初出:2018/10/23 Vol.299 機械王の休日:メノウ乳鉢のススメ
機械王の休日、第18回をお送りいたします。今回は実験器具の乳鉢の話。一口に乳鉢といっても種類があるようで、高級なものには理由があるようです。では本編をどうぞ。
メノウで作られた乳鉢
理科の実験での定番アイテムである乳鉢。固体を粉砕・混和するために使うもので、くられ氏の科学動画などでも、たびたび登場していますね。今回はこの乳鉢について、ちょっとこだわってみます。
さて、一般的な乳鉢というと、お馴染み、真っ白なタイプの物が思い浮かぶことでしょう。1000円程度で購入できるこの白い乳鉢は、基本的にはムライトと呼ばれる素材で出来ています。
ムライトはセラミックスの一種。ムライト以外の素材を使った乳鉢も、人工的に作られているものは基本的に高純度のセラミックスなどが原料です。

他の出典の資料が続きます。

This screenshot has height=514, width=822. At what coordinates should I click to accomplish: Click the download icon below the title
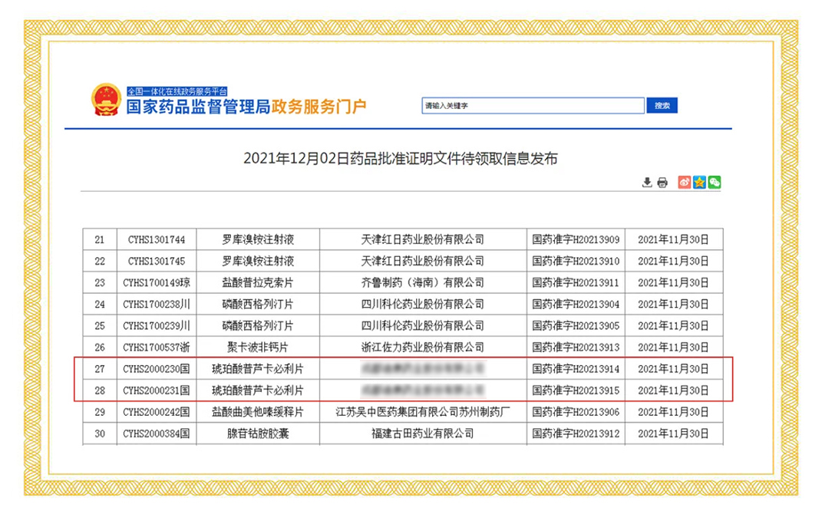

一方で、ちょっと高級な乳鉢というものも存在します。それが「メノウ乳鉢」です。その名前の通り、メノウを原料として出来おり、最大の特徴は、天然石であるということです。
メノウ乳鉢の利点
メノウ乳鉢は、ただ高級なだけではありません。きちんとした実験道具らしい利点があります。それが「強度」です。

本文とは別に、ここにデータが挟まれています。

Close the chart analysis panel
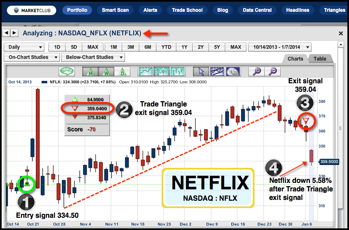[x=341, y=33]
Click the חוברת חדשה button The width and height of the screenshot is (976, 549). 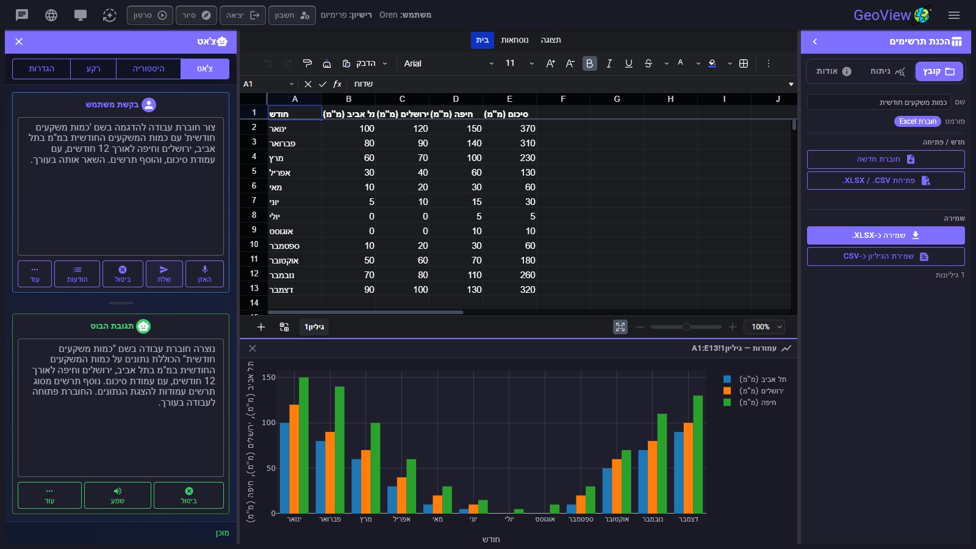coord(886,159)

ムライト乳鉢は、乳鉢と乳棒を擦ると若干量の粉が出てきてしまいます。一方で、メノウ乳鉢は擦っても滑るだけで、粉が出てくる事はありません。
メノウの主成分は二酸化ケイ素ですが、ただの固まりではなく、微細な二酸化ケイ素の結晶が絡まったような構造をしているためか、強い靱性があります。靱性が高いために表面がほぼ剥離せず、従ってメノウで作られた乳鉢からは、ムライト乳鉢のような不純物のコンタミが皆無だと言えるのです。超伝導体の作成など、コンタミを嫌う実験や高価な原料をすり潰すような実験には、メノウ乳鉢が最適な選択でしょう。
また、メノウに含まれる若干の不純物によって、メノウ乳鉢には独特の模様が出ます。天然のメノウが原料であるため、この模様は一品一品ですべて違うのも特徴です。実験器具としての利点はご紹介の通りですが、実験器具マニアとしては、こういった側面からもコレクションに追加したいアイテムだとも言えますね。